START DATASET

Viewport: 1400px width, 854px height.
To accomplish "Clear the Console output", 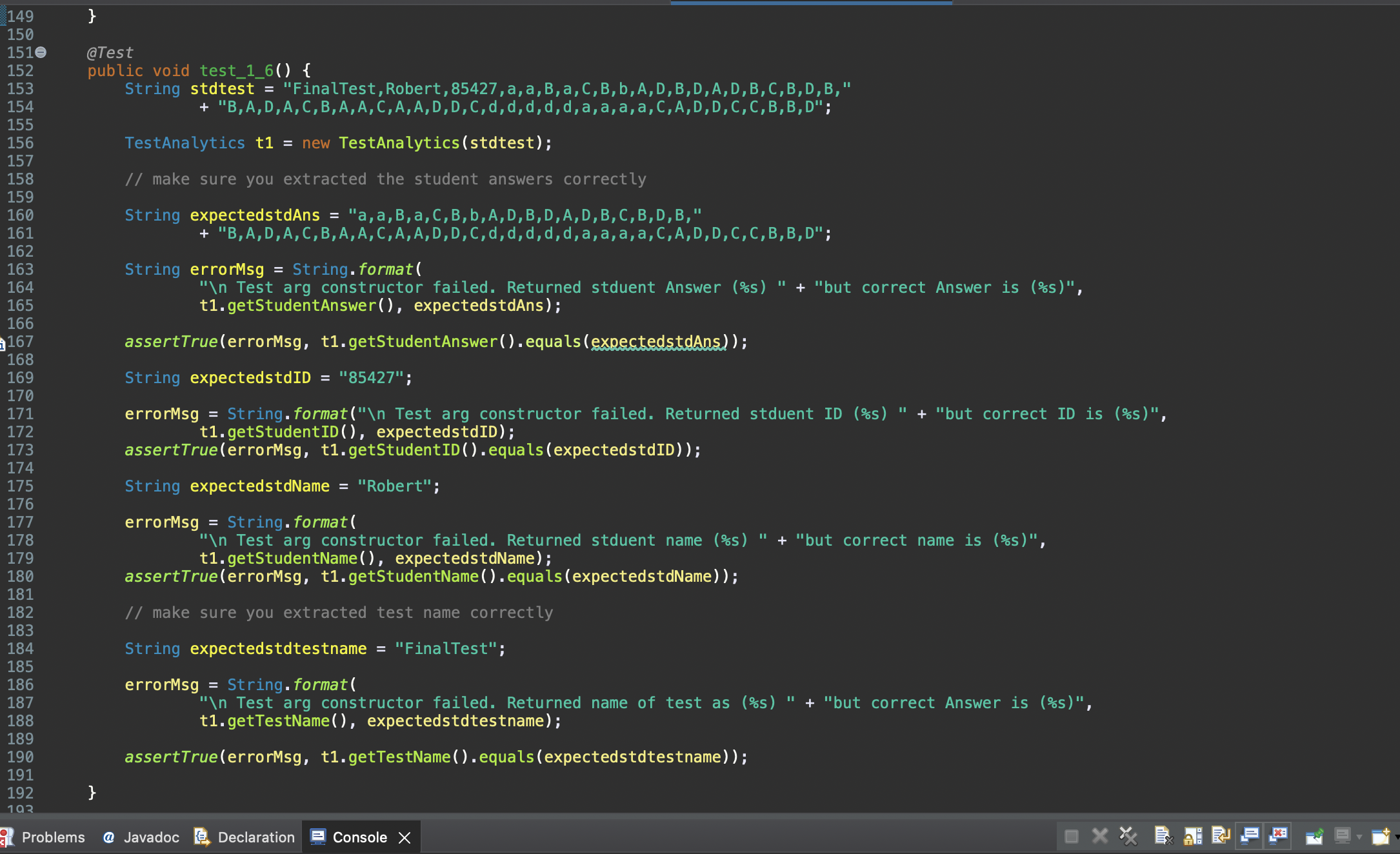I will click(x=1165, y=835).
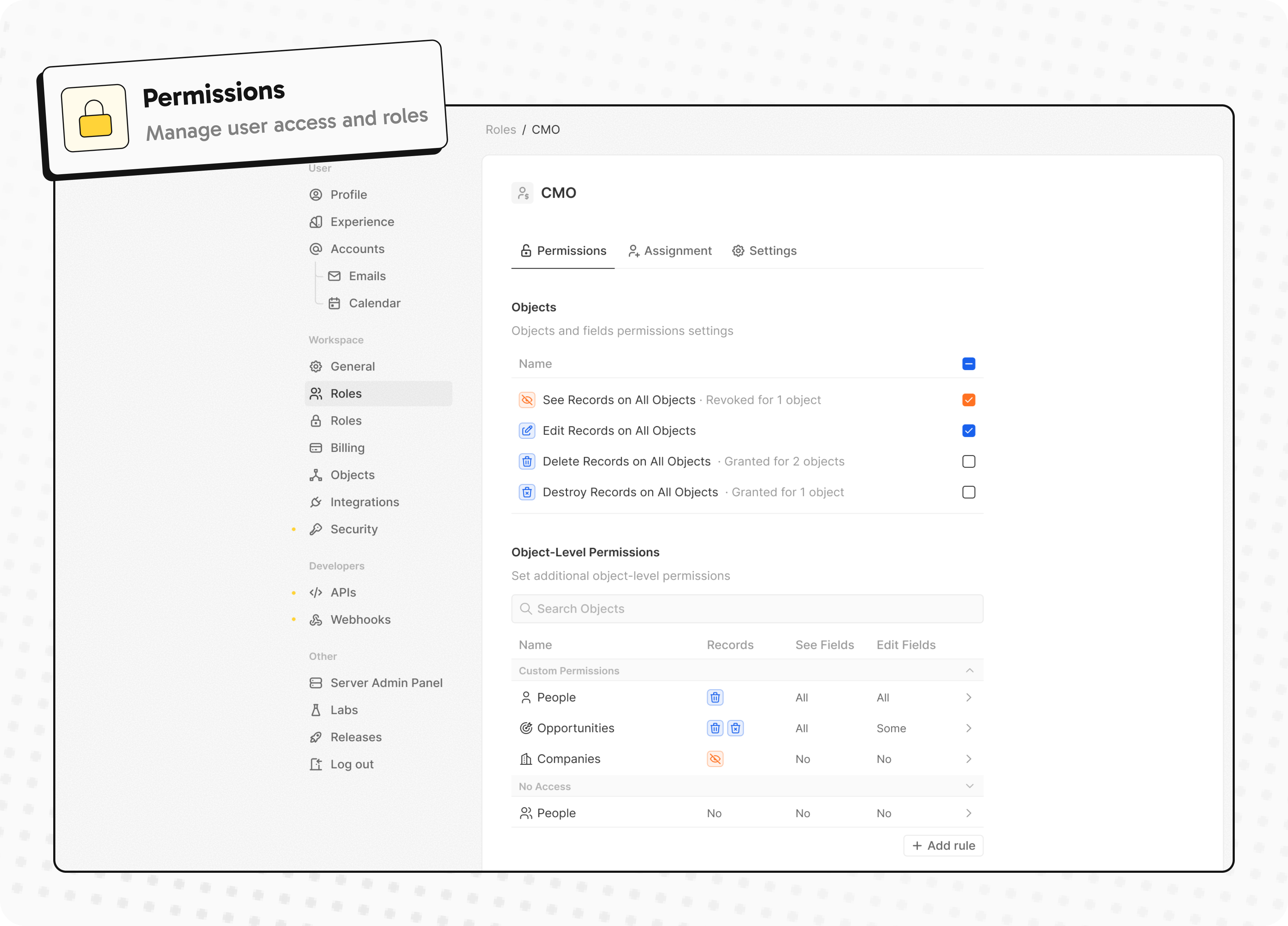The width and height of the screenshot is (1288, 926).
Task: Open details for the Opportunities row
Action: click(x=969, y=728)
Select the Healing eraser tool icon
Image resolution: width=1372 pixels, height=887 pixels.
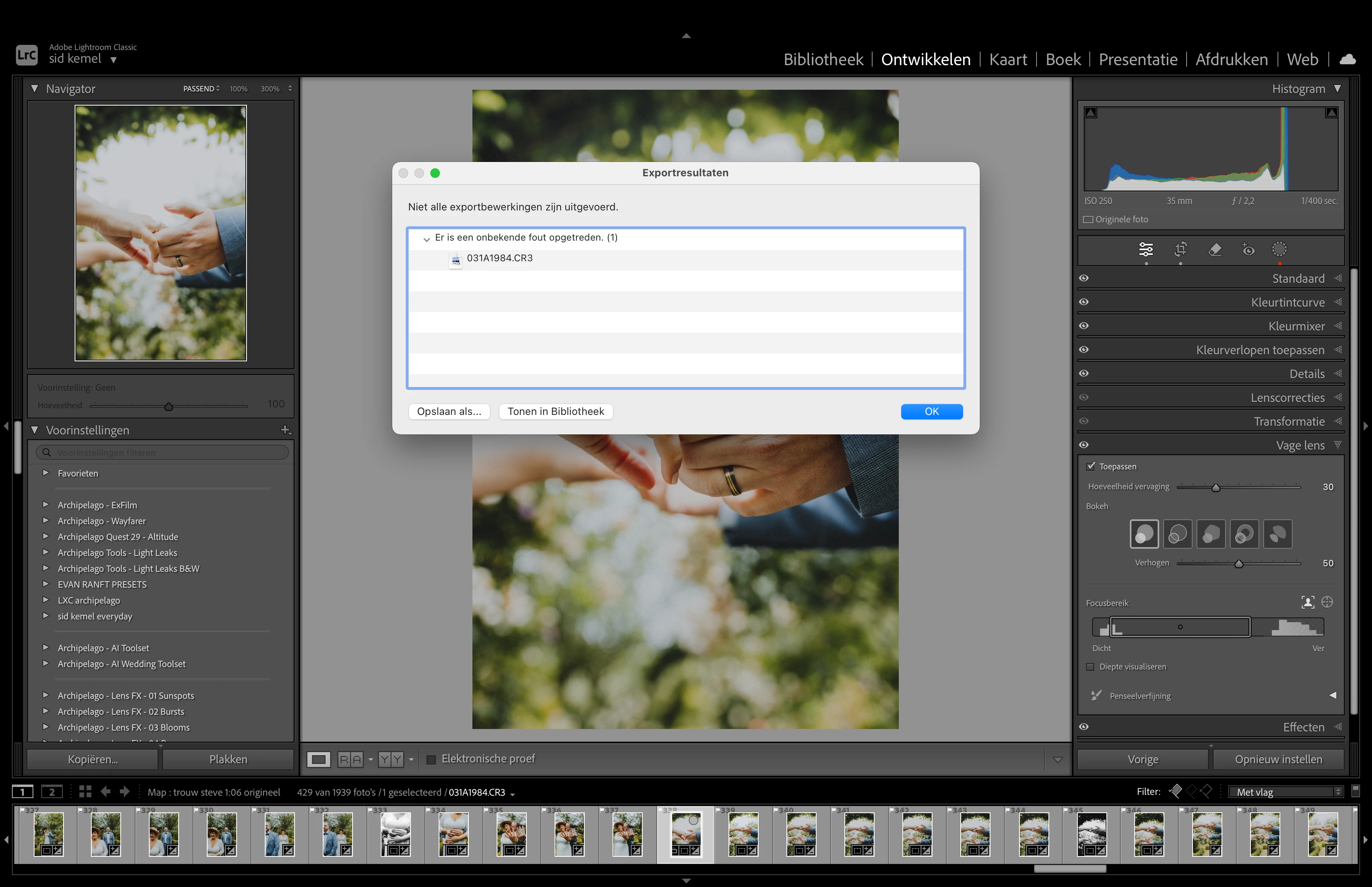point(1215,249)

END DATASET

EXERCISE AIM –
From the line that contains "Select the Healing eraser tool icon" to the end of the listing, give every line again exactly as written. Leave the pictures out.

WRITTEN ANSWER –
Select the Healing eraser tool icon
Image resolution: width=1372 pixels, height=887 pixels.
point(1215,249)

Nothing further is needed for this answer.